Se oyó un rugido detrás de ellos.

—Sobre todo cuando uno oye ruidos estridentes —continuó Rincewind—. Cuando se trata de cobardía, eso es lo que distingue a los hombres de los borregos. Hay que echar a correr sin pensárselo —se agarró los faldones de la túnica.

Y corrieron y corrieron, hasta que una voz familiar dijo:

—¡Ha de ahí abajo, camaradas! ¡Subid!
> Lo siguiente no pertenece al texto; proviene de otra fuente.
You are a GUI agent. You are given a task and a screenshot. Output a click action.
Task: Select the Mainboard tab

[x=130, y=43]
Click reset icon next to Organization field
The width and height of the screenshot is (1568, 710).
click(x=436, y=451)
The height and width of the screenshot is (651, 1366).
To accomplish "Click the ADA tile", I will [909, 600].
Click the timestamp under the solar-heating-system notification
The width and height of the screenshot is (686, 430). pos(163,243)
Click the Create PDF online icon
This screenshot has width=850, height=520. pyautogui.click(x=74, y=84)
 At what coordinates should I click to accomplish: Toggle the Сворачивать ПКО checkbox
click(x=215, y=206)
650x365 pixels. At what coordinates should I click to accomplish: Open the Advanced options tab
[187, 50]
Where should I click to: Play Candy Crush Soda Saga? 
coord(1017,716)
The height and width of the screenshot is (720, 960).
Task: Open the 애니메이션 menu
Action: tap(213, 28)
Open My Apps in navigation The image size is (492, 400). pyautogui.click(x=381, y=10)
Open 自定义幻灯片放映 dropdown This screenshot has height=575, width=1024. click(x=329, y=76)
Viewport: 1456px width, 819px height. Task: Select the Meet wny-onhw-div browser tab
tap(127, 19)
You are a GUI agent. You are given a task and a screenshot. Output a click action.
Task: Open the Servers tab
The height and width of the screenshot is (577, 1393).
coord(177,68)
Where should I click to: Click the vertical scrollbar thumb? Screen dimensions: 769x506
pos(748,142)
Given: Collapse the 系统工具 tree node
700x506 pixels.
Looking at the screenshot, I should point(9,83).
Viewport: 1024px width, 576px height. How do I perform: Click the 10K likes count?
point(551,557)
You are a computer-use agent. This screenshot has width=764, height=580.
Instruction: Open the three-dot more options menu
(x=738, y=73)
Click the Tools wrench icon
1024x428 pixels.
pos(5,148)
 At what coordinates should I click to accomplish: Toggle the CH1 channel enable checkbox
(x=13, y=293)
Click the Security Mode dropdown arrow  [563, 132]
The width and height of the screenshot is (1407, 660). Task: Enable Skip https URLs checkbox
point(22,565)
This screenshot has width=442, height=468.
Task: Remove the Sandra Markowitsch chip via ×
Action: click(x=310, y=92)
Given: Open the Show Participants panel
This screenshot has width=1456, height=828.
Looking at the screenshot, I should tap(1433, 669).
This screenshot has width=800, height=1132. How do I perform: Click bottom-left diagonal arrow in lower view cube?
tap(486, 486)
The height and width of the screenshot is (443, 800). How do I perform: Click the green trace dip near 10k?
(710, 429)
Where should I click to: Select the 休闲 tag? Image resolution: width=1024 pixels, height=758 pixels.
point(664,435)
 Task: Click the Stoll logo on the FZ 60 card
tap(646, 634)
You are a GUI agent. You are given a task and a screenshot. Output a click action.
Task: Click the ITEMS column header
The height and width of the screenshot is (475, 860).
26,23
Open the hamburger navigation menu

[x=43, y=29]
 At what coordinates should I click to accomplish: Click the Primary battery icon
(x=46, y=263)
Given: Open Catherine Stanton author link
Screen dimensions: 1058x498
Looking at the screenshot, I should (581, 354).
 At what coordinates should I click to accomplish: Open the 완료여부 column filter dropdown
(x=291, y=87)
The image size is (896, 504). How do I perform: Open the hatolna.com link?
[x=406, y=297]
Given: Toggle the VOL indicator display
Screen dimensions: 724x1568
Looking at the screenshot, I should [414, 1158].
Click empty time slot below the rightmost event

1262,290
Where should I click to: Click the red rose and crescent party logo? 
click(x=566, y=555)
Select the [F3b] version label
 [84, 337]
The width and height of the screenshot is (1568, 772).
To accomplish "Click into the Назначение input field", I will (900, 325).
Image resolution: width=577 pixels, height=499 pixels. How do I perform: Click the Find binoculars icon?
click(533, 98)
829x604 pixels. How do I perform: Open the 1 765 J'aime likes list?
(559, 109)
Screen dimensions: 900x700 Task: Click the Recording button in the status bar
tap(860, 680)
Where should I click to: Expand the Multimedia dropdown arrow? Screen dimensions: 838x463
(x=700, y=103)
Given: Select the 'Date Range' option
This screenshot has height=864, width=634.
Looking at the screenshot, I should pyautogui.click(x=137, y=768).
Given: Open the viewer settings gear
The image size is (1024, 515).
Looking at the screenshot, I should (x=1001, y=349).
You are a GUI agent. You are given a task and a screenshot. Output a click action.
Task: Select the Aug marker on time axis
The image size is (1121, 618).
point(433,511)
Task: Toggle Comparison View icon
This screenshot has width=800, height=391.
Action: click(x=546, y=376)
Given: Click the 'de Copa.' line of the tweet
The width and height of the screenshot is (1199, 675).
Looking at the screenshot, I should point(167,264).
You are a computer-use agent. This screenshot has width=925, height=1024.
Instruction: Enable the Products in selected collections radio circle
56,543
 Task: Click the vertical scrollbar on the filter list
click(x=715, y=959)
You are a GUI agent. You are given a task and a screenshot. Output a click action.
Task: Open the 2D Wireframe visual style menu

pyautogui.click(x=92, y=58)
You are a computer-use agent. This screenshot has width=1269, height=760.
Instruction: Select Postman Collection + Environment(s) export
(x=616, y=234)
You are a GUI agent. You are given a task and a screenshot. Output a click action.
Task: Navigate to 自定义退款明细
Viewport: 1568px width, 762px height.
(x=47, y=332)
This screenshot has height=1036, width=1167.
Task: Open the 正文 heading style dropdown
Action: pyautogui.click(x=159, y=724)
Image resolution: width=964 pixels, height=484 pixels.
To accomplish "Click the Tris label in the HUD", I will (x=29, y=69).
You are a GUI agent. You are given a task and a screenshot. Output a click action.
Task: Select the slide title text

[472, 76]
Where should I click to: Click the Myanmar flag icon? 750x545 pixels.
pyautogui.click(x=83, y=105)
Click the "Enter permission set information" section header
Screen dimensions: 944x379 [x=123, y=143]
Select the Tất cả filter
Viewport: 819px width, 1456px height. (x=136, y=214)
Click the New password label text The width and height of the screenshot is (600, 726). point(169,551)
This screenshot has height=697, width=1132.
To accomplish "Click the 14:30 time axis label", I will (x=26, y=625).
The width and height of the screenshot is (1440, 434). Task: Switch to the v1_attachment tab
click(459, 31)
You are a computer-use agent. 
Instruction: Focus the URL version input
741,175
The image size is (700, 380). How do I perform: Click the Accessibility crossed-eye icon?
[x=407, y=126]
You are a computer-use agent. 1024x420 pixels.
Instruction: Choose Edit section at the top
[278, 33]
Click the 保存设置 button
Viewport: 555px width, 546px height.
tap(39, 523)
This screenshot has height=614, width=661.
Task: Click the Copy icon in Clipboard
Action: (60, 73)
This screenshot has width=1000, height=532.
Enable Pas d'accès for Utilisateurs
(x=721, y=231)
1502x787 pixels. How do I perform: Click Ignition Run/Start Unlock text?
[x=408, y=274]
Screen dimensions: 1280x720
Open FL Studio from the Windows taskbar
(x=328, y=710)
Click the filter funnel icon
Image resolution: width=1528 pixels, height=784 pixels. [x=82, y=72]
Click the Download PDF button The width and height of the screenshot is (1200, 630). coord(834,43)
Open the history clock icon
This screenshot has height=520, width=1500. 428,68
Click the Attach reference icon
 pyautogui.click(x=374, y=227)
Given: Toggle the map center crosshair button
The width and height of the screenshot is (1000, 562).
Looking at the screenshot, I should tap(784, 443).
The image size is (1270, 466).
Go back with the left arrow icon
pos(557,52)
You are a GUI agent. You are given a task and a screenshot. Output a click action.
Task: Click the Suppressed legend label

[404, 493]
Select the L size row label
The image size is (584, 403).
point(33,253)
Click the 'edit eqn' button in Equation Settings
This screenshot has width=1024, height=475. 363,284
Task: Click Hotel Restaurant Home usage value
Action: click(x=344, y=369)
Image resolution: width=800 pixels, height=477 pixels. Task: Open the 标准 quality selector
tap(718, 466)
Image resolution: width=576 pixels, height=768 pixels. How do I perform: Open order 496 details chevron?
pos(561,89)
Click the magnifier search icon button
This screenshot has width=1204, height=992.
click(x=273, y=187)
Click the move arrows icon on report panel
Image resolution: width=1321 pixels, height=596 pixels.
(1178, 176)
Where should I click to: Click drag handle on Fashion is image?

Es maravilloso la de viejos amigos que uno encuentra por aquí.

Y otra voz dijo:

—¿Comosellame? ¿Comosellame?

—¡¿Dónde están?!

Los sub-señores del Infierno temblaron. Aquello iba a ser espantoso. Podía incluso resultar en un memorando.

—No se pueden haber escapado —bramó Astfgl—. Están por aquí, en alguna parte. ¿Por qué no podéis encontrarlos? ¿Acaso estoy rodeado no solamente de idiotas sino también de incompetentes?

—Mi señor…

Los príncipes de los demonios se giraron.

El que acababa de hablar era el duque Vassenego, uno de los demonios más viejos. Nadie sabía su edad exacta. Pero si no había inventado personalmente el pecado original, por lo menos había hecho una de las primeras copias. En términos de iniciativa pura y zorrería podría haber pasado por humano, y de hecho solía adoptar la forma de un abogado anciano y más bien tristón con un águila en algún punto de su árbol genealógico.